Morreu o homem do Licor Beirão
"A galinha, quando põe um ovo, cacareja", costumava dizer Carranca Redondo, o primeiro industrial que apostou na publicidade para vender o seu produto
Quando, aos 19 anos, comprou a pequena fábrica na Lousã que produzia o Licor Beirão, José Carranca Redondo estava longe de imaginar a projecção que a bebida espirituosa haveria de alcançar em Portugal e no mundo. Após quase sete décadas à frente dos destinos da destilaria que produzia "o licor de Portugal", o industrial faleceu ontem na Lousã, aos 89 anos. Anticlerical convicto, mas militante activo do CDS após o 25 de Abril, Carranca Redondo inovou ao introduzir, na década de sessenta, a publicidade nas estradas portuguesas. O arrojo valeu-lhe diversos processos em tribunal, mas diz-se que Salazar não levava a mal e até admirava o sentido de humor dos cartazes que promoviam "o beirão de que todos gostam..."
Desde muito novo que Carranca Redondo começou a trabalhar na fábrica lousanense que produzia diversos licores e bebidas, quase todos eles fabricados a partir de antigas receitas farmacêuticas. Depois de ter adquirido a fábrica, o jovem industrial decidiu apostar num deles, o mais refinado e de maior qualidade - o Licor Beirão - assim denominado em homenagem ao II Congresso Beirão, que decorreu em Castelo Branco em 1929. Criado a partir de uma receita secreta de uma farmácia centenária da Lousã, a bebida era inicialmente utilizada como fármaco para as dores de estômago e como digestivo. Hoje em dia, numa receita "muito semelhante à original", garante José Oliveira Redondo, filho de Carranca Redondo, o licor é produzido através de dupla destilação de diversas plantas e sementes que vêm de todo o mundo, como da Malásia do Brasil e da Tailândia. "E a partir daqui é segredo", afirma José Oliveira Redondo.
A expansão do Licor Beirão começou na década de sessenta, quando Carranca Redondo, um homem comunicativo e viajado, se apercebeu da importância da publicidade na comercialização de produtos. "A galinha, quando põe um ovo, cacareja", costumava dizer, tentando convencer alguns colaboradores dos benefícios que existem em propagandear um produto. Foi com esta intenção que introduziu, em Portugal, os cartazes publicitários de estrada que lhe valeram 93 processos por parte da Junta Autónoma de Estradas, que os considerava perigosos para a circulação rodoviária. Apesar de prescindir da colaboração de advogados, Redondo perdeu apenas uma das diversas disputas judiciais.
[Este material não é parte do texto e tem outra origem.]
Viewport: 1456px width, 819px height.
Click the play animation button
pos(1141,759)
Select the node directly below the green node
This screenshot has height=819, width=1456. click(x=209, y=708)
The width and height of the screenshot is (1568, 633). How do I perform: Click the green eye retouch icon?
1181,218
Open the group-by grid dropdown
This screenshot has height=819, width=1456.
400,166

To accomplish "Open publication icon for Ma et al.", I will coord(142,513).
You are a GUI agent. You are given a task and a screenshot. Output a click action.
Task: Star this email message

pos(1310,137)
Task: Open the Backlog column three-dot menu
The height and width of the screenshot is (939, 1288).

Os cartazes, compostos por uma tabuleta amarela, sobre um fundo verde e florido com a inscrição "Licor Beirão, o licor de Portugal", proliferaram um pouco por todo país, transformando-se num ícone da publicidade portuguesa.
A criatividade de Carranca Redondo, republicano e "contra a situação", viria a merecer elogios do próprio Salazar, visado na tal campanha publicitária que aludia subliminarmente às origens beirãs do amargo ditador, em contraste com a doçura da bebida. Assim nasceu "o Beirão de quem todos gostam". Salazar, através do seu secretário Sollari Allegro, viria a tomar conhecimento da publicidade, antes mesmo de esta aparecer por todo o país: "Há-de perguntar lá ao seu conterrâneo quem é esse "beirão" de quem ele fala na publicidade", terá dito o Presidente do Conselho ao secretário, sem deixar de sorrir com o atrevimento do empresário.